- **Problem statement**
Reproduce the passage on Perylene pigments word for word, in full.

- **Extract**

------------------------------------------------------------------------

The Perylene family is relatively new to the exclusive pigment neighbourhood. The first Perylene was discovered in 1912 but didn’t move in until the 1950’s. Even then, it was not widely seen and only became part of the artist community in the 1980’s. Even today, their position is not as prominent as other families, such as the Cadmiums or Quinacridones. I suppose this is because of their shyness. They are beautiful, but not as heavily dense as the Cadmium (also considerably less dodgy) and not as showy as the Quinacridones.

  • Perylene Green (PBk31)

I thought we might as well get rid of this one from the start. Perylene “green” is not a green but a black pigment with a green hue. Like most black pigments it is obtained by combustion, in this case burning a derivative of perylenetetracarboxylic, i.e. another Perylene. This is a bit of a mouthful and just means that like most blacks, it is made by burning some substance. As a result, the pigment is rather dusty and in my opinion not ideal for watercolour, even less for botanical painting. Shadows painted with Perylene Green will look flat and dirty, which doesn’t help with the difficult task of rendering the bright colours of fresh blooms.

  • Perylene Scarlet (PR149)

------------------------------------------------------------------------

[Element and text position data]
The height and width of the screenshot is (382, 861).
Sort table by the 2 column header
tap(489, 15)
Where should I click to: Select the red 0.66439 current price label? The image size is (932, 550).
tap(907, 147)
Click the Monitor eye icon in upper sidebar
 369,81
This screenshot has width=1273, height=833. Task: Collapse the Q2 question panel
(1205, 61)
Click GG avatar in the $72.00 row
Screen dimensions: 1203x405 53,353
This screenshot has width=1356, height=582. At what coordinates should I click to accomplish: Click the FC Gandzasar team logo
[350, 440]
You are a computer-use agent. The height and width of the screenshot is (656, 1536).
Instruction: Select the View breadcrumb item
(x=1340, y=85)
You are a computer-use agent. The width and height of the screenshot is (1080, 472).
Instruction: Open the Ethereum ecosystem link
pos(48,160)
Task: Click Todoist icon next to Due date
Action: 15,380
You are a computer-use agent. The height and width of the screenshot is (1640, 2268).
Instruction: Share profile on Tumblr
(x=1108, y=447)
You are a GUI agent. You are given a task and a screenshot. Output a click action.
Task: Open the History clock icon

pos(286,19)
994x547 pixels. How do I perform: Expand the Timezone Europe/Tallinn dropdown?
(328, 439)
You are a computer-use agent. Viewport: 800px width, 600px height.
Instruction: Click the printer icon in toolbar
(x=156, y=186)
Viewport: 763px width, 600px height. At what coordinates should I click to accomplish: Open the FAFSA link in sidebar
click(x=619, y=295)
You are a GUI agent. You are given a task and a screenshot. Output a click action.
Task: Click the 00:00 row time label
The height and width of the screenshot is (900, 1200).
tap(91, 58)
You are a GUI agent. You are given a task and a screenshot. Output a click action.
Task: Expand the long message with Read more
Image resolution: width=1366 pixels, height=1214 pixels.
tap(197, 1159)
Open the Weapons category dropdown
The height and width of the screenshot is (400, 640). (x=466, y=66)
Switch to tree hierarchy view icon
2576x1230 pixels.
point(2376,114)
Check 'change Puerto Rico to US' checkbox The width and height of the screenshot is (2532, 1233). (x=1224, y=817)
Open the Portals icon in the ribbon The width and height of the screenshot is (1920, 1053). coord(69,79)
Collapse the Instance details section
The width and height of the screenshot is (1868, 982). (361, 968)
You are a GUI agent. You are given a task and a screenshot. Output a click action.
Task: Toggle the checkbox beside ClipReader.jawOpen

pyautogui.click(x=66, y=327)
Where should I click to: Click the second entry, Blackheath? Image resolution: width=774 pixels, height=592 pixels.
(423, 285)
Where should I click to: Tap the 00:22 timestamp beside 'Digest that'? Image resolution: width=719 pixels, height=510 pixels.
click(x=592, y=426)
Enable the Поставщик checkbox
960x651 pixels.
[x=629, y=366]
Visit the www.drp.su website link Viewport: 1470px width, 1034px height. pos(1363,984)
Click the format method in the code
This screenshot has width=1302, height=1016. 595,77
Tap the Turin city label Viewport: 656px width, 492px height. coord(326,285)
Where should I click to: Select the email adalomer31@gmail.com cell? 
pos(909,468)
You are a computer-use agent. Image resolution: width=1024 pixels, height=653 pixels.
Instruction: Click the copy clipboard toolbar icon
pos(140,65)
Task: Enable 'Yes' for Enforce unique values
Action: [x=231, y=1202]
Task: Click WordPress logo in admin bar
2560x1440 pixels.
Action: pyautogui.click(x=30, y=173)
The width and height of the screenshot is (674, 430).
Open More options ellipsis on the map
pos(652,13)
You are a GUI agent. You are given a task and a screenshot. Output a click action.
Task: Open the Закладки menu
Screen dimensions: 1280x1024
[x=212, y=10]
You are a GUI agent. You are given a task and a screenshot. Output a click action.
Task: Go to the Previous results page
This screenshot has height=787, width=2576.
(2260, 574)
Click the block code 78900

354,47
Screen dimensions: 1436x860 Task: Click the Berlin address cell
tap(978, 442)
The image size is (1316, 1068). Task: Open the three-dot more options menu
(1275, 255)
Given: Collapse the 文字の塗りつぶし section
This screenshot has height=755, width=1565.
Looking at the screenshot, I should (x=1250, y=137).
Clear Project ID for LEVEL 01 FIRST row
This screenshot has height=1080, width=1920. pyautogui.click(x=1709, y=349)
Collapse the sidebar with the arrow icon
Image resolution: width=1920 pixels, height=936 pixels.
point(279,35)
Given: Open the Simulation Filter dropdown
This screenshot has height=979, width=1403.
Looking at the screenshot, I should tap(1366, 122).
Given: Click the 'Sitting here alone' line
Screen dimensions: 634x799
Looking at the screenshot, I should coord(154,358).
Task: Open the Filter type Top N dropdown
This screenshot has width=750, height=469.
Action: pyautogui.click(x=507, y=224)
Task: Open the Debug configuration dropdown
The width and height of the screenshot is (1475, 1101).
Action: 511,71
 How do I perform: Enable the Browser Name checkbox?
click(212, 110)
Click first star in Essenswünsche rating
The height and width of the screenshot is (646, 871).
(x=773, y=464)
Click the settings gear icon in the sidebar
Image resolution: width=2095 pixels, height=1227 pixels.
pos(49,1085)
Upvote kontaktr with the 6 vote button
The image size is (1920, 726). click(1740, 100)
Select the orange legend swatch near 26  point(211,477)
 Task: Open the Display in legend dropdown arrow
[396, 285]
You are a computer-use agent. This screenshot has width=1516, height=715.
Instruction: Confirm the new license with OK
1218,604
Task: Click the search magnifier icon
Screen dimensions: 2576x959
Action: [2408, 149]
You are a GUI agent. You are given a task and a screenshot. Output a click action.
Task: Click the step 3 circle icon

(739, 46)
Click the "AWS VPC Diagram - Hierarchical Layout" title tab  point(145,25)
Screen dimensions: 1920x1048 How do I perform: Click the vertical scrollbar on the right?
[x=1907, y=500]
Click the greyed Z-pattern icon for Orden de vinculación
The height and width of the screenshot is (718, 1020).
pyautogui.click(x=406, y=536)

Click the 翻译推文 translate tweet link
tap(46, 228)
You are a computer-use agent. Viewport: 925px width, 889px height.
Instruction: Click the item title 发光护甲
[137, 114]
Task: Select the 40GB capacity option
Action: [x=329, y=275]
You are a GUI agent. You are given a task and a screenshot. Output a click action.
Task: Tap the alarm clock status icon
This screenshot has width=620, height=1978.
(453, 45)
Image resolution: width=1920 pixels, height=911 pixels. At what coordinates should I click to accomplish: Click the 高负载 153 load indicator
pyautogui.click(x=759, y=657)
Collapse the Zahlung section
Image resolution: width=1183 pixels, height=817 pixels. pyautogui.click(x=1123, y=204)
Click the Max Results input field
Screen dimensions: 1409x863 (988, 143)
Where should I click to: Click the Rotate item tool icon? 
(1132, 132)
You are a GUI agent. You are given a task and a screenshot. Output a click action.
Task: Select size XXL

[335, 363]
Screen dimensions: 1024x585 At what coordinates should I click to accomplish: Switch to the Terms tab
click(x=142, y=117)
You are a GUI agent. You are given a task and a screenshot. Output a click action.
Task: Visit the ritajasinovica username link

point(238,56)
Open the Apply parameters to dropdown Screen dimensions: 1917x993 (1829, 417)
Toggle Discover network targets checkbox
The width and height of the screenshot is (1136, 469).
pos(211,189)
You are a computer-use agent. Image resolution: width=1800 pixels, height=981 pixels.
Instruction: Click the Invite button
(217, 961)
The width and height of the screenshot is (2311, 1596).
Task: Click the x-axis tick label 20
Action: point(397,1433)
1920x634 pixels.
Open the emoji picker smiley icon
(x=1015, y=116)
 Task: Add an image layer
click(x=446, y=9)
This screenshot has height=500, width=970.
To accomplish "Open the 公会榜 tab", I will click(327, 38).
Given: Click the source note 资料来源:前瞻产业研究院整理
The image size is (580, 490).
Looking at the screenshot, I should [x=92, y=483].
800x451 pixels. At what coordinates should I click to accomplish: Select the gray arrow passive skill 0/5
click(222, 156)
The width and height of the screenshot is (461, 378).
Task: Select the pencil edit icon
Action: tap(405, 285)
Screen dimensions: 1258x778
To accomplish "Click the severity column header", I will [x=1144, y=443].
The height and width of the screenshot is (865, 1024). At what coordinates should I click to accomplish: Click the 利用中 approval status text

------------------------------------------------------------------------

- **Full response**
The Perylene family is relatively new to the exclusive pigment neighbourhood. The first Perylene was discovered in 1912 but didn’t move in until the 1950’s. Even then, it was not widely seen and only became part of the artist community in the 1980’s. Even today, their position is not as prominent as other families, such as the Cadmiums or Quinacridones. I suppose this is because of their shyness. They are beautiful, but not as heavily dense as the Cadmium (also considerably less dodgy) and not as showy as the Quinacridones.

  • Perylene Green (PBk31)

I thought we might as well get rid of this one from the start. Perylene “green” is not a green but a black pigment with a green hue. Like most black pigments it is obtained by combustion, in this case burning a derivative of perylenetetracarboxylic, i.e. another Perylene. This is a bit of a mouthful and just means that like most blacks, it is made by burning some substance. As a result, the pigment is rather dusty and in my opinion not ideal for watercolour, even less for botanical painting. Shadows painted with Perylene Green will look flat and dirty, which doesn’t help with the difficult task of rendering the bright colours of fresh blooms.

  • Perylene Scarlet (PR149)